Data supplied =>
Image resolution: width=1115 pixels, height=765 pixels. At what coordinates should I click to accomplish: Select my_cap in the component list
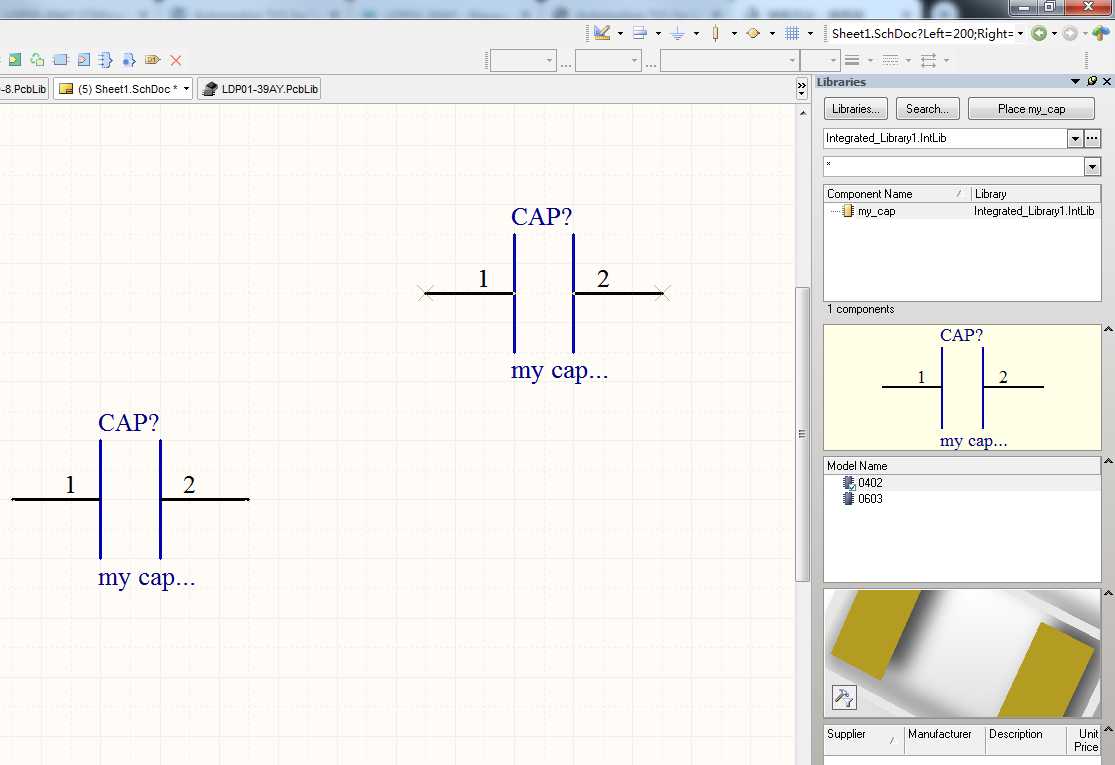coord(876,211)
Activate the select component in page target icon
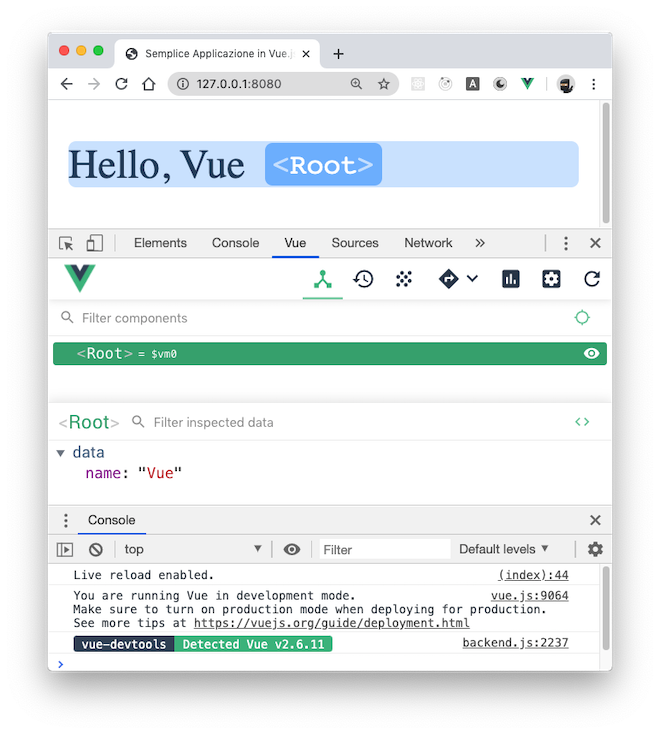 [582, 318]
==
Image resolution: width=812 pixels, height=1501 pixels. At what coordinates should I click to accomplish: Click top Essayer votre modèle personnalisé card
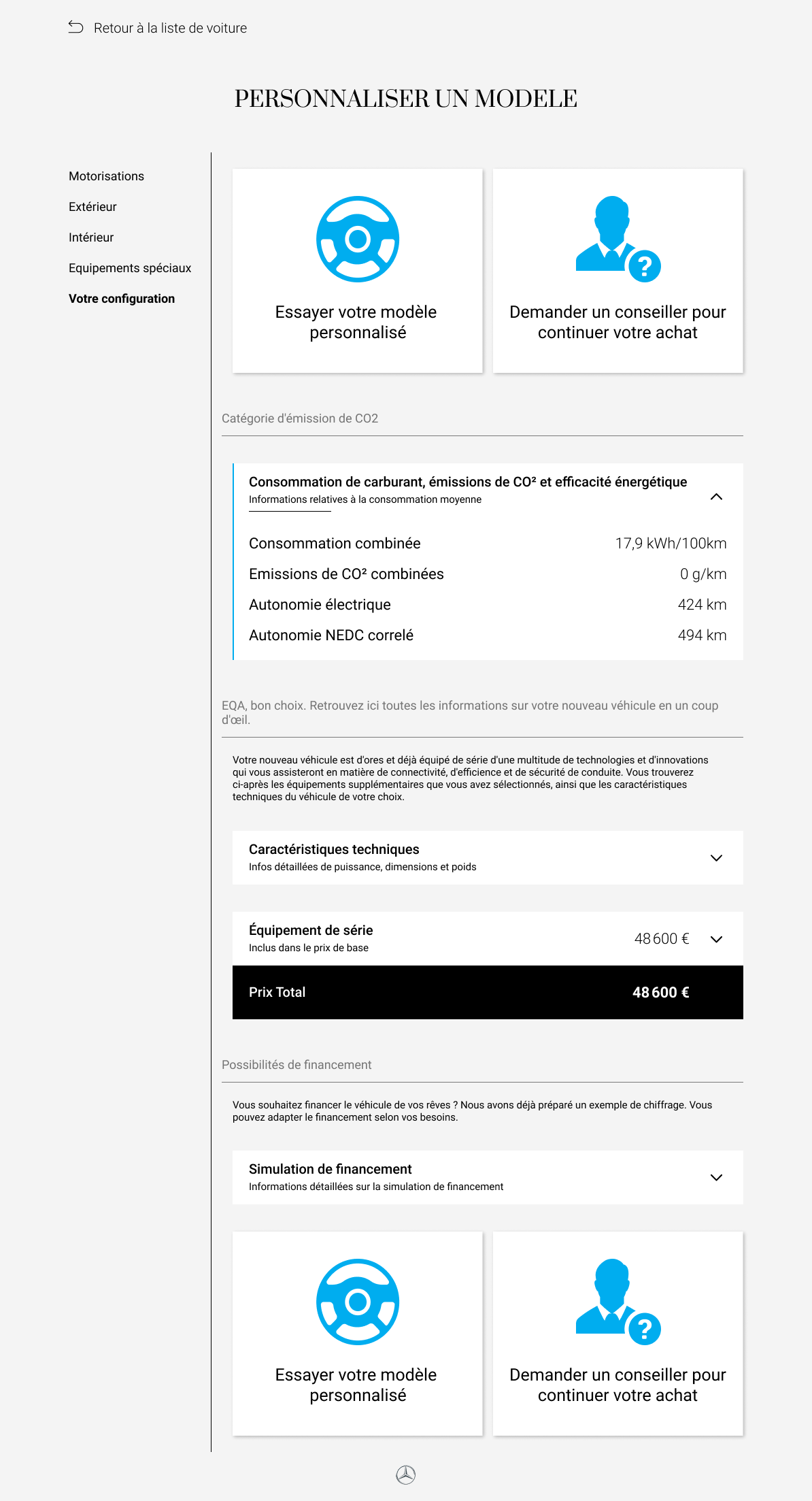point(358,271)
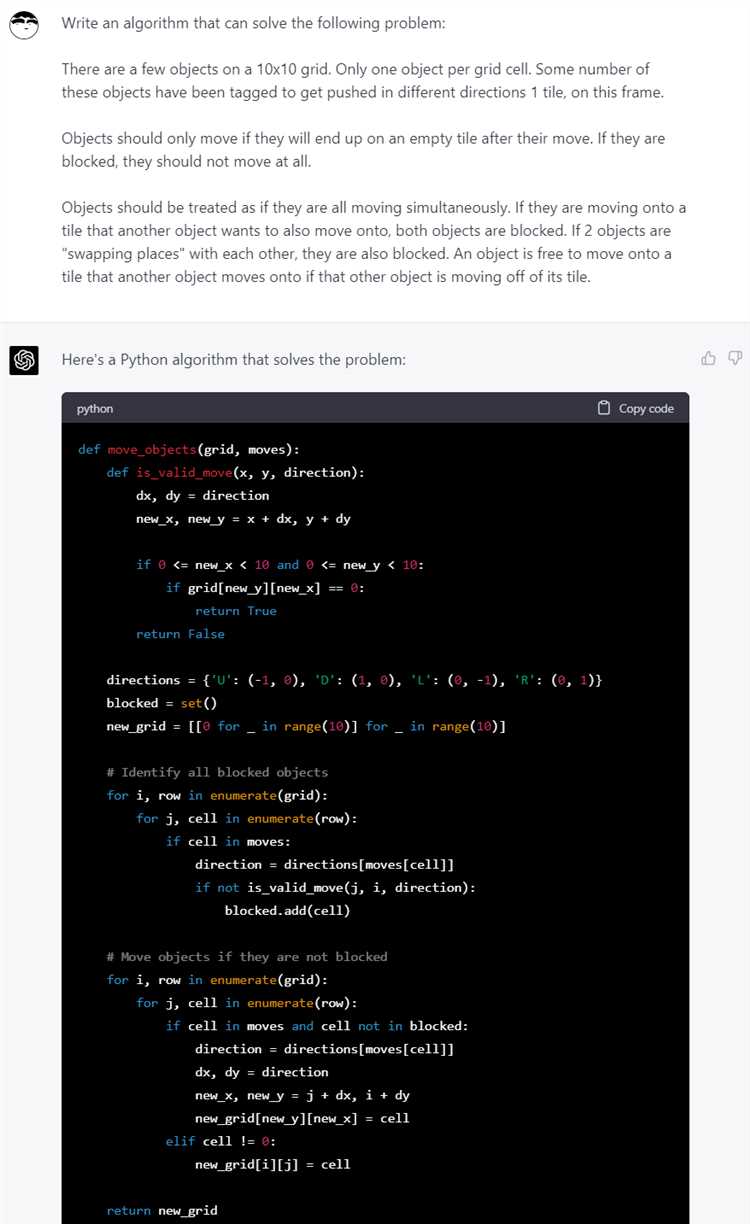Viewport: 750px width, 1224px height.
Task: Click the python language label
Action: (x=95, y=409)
...
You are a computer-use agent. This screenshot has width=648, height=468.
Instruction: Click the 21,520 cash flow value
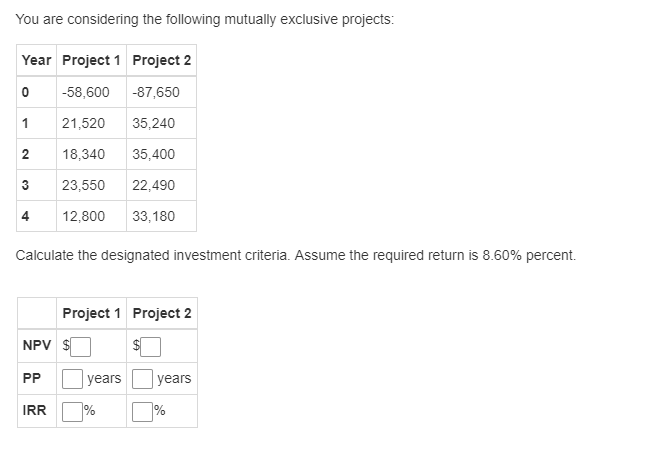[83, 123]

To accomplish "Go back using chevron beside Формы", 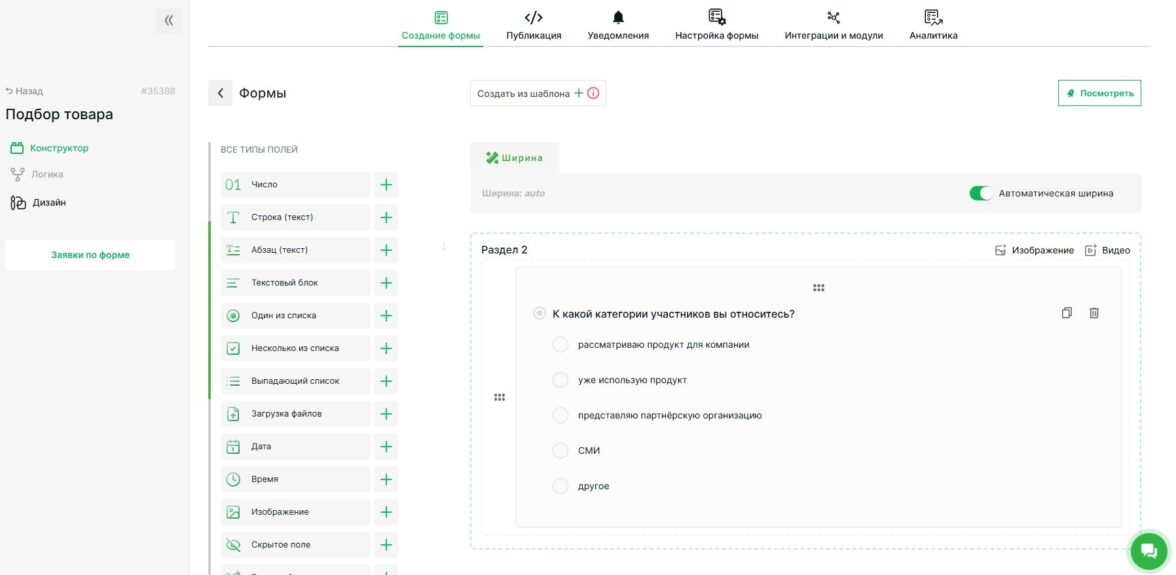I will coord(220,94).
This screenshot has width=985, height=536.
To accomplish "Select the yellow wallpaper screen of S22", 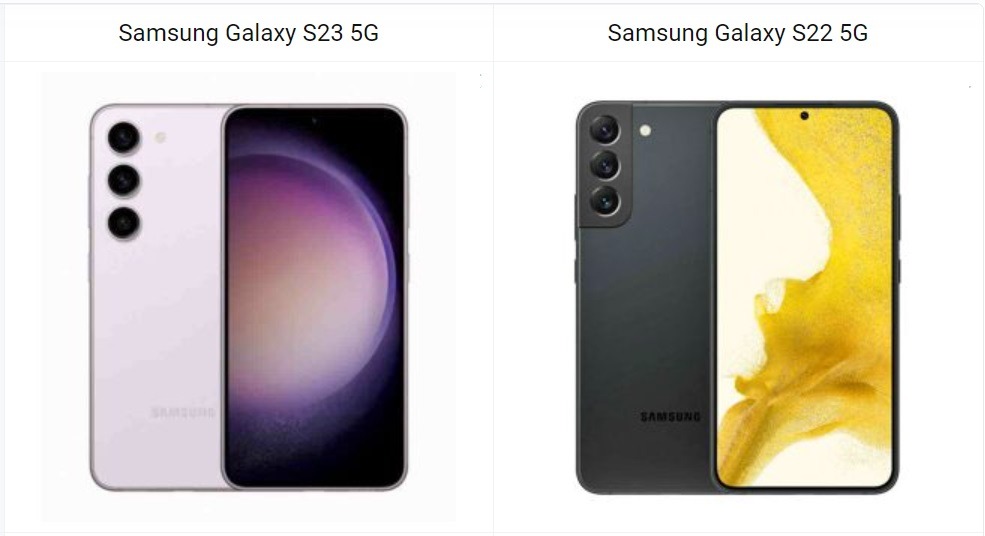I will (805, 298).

Exercise directions => Whenever the word "screenshot" turns up in a line of the listing above, copy the line.

Response to the exercise =>
You are a computer-use agent. This screenshot has width=648, height=468.
This screenshot has width=985, height=536.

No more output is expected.